Holiday on the Other Side
It
is the first night of your holiday and you settle down in your comfortable bed.
You wake in the middle of the night. The window is open and all the covers
pulled off your bed. That is what happened to a tourist who stayed at one hotel
in York.
When my late husband left university he worked for a time in the York Tourist Industry. He ran a ghost walk.
By
some counts there are as many as 500 hauntings within the City Walls, and more
in the surrounding area. That makes York the most haunted city in the UK, maybe
even the World.
There
has been a city here since Roman Times. With all the churches and graveyards it
was always going to create a liminal space, which touches on the spiritual
world, even if there was not one there already.
So
let us start our brief Ghostly Tour at the very beginning of York, or rather
Eboracum as it was called by the Romans. The very meaning of the name is
evocative, the Place of the Yew Trees. Yews are found in graveyards all over
Britain.
In1953,
Harry Martindale, then an apprentice plumber, was installing a new heating
system in the basement of the Treasurer’s House. A horn sounded in the
distance. Then solider in Roman dress rode through the brick wall on a great
cart horse. His shoulders sagged and his face was lined in despair. Marching
after him was a column of worn-down legionaries, using their spears as staffs
to keep them going.
And
the strangest thing of all? They were all marching on their knees.
Later
excavations discovered a Roman road about 18 inches below the cellar floor.

Locals
say Dick Turpin, the notorious highway man, still rides the night in Yorkshire.
While
you walk within the old city, check out Mad Alice Lane – they have renamed it
now to Lund’s Court. Some people have seen a grey figure drifting along that
covered walk, lamenting that she was put to death for poisoning her husband.
Then
there are the Royal Ghosts. The shade of Catherine Howard, who was beheaded by
Henry
VIII, has been seen walking through the buildings of the King’s Manor
where she is said to have conducted her affair with Thomas Culpepper in 1541.

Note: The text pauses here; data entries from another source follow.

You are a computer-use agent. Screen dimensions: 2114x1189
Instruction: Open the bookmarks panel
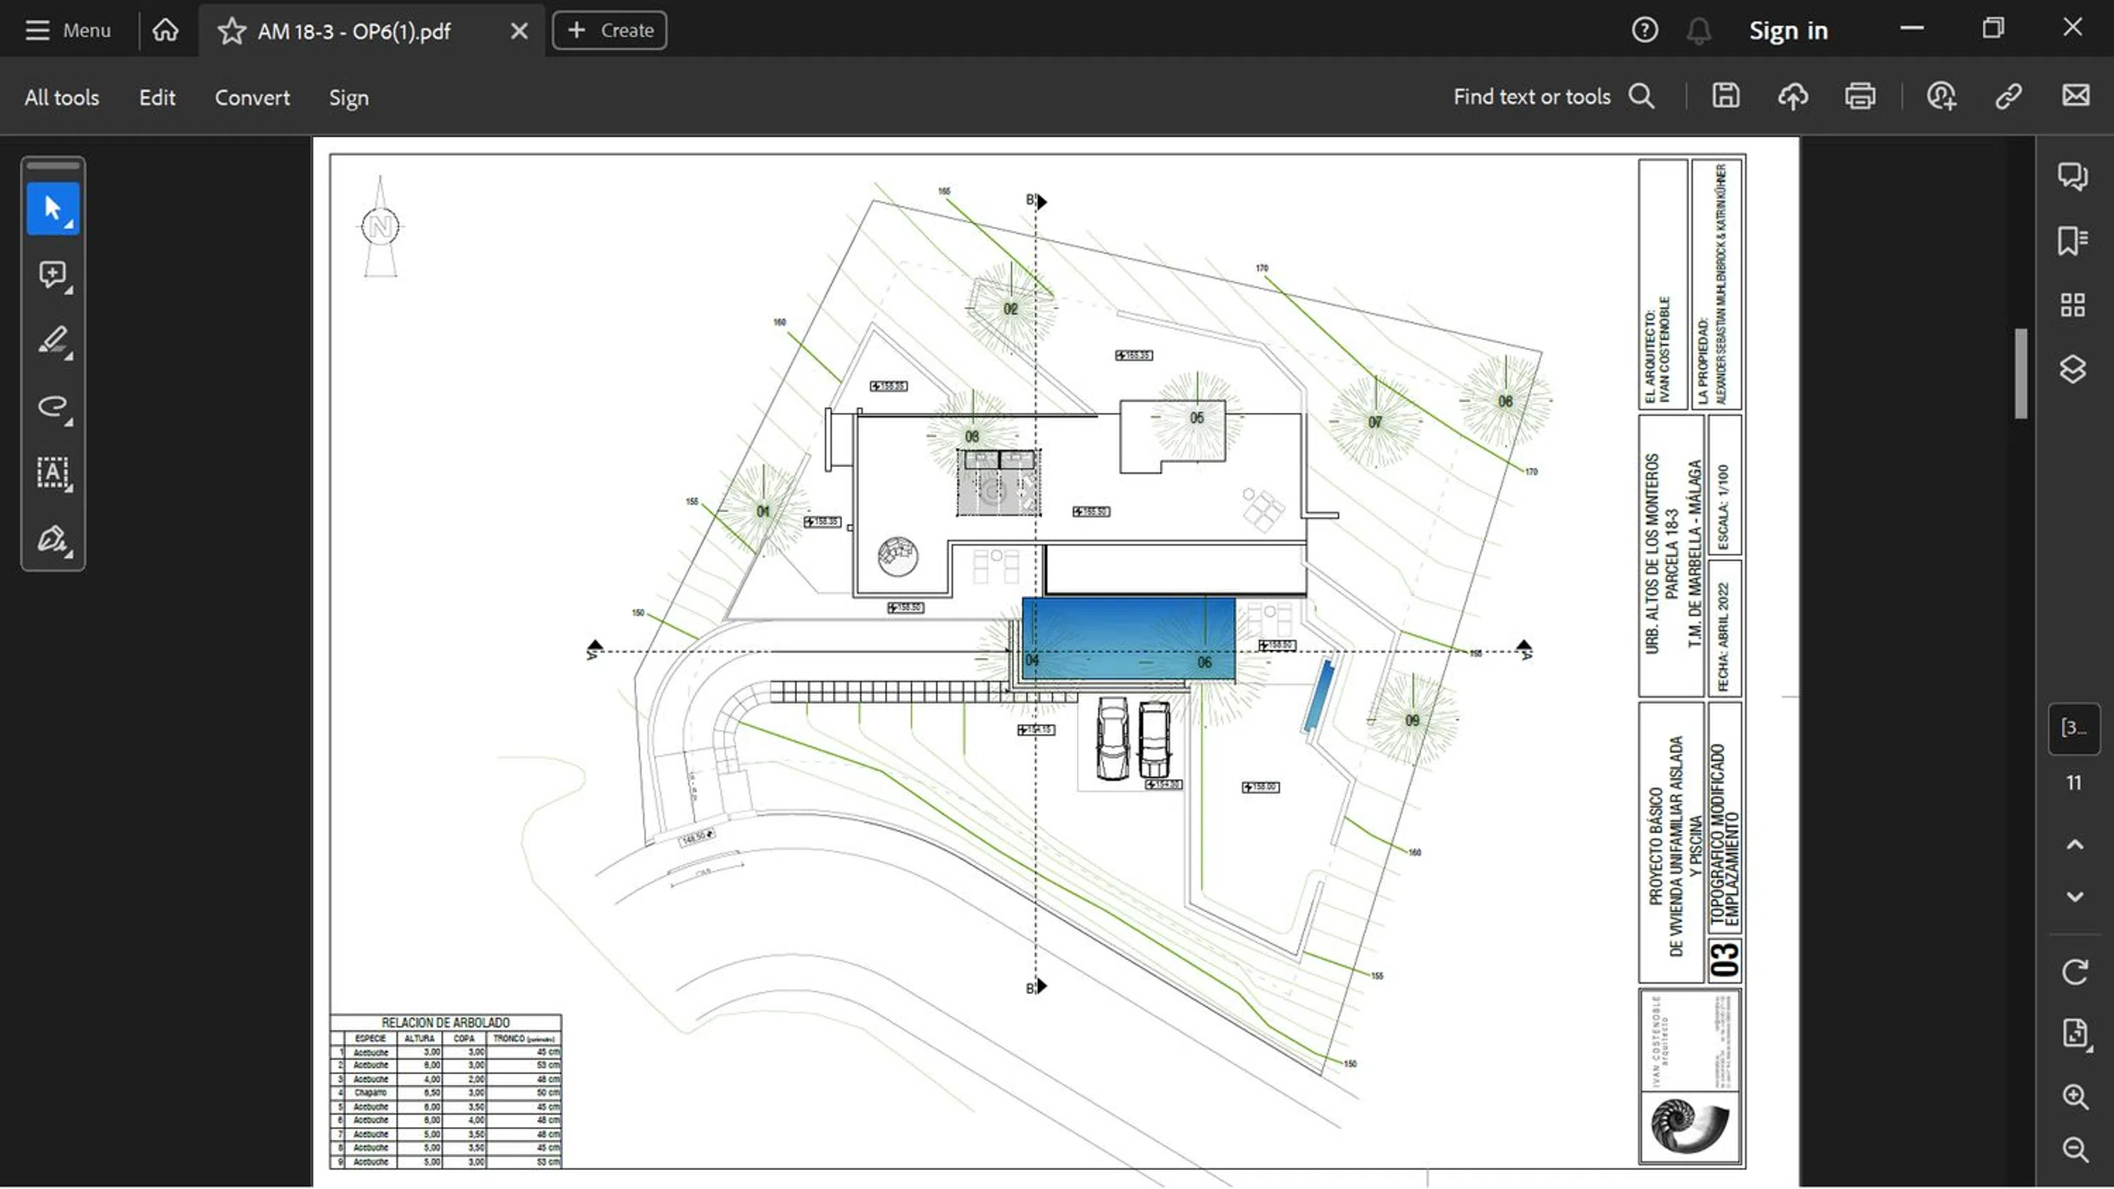[x=2073, y=240]
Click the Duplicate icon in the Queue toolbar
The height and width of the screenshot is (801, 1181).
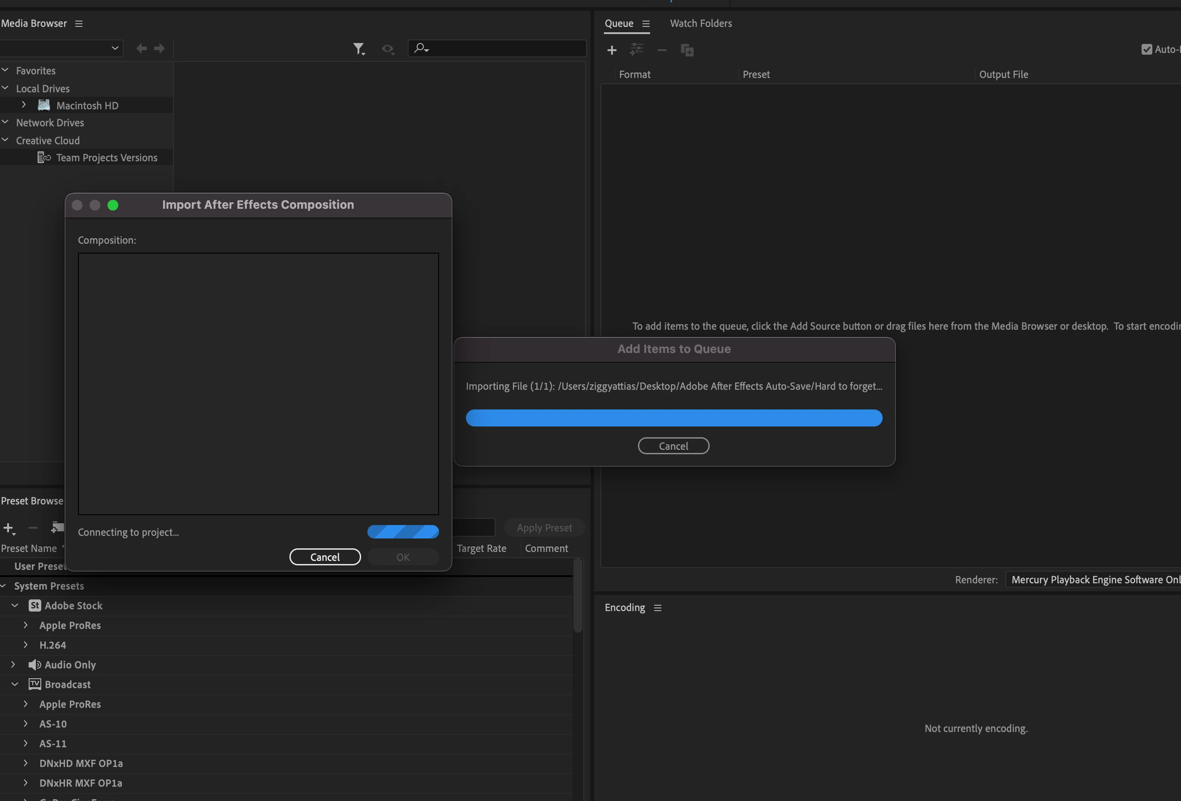[687, 50]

Unusually she walked through a new building, the Principle’s House. Investigators
realised that she was walking in her old rose garden, which old plans located
on that spot.

If
you do choose to visit York, bring a recording device. When you sense a ghostly
presence, turn on your recorder for an hour or so. Then play it back at highest
volume. Maybe, just maybe you’ll hear voices that weren’t audible to your human
hearing.
But
for those of you who are here for the shopping you’ll be pleased to know that
Marks and Spencer have relocated from their haunted premises in Coppergate.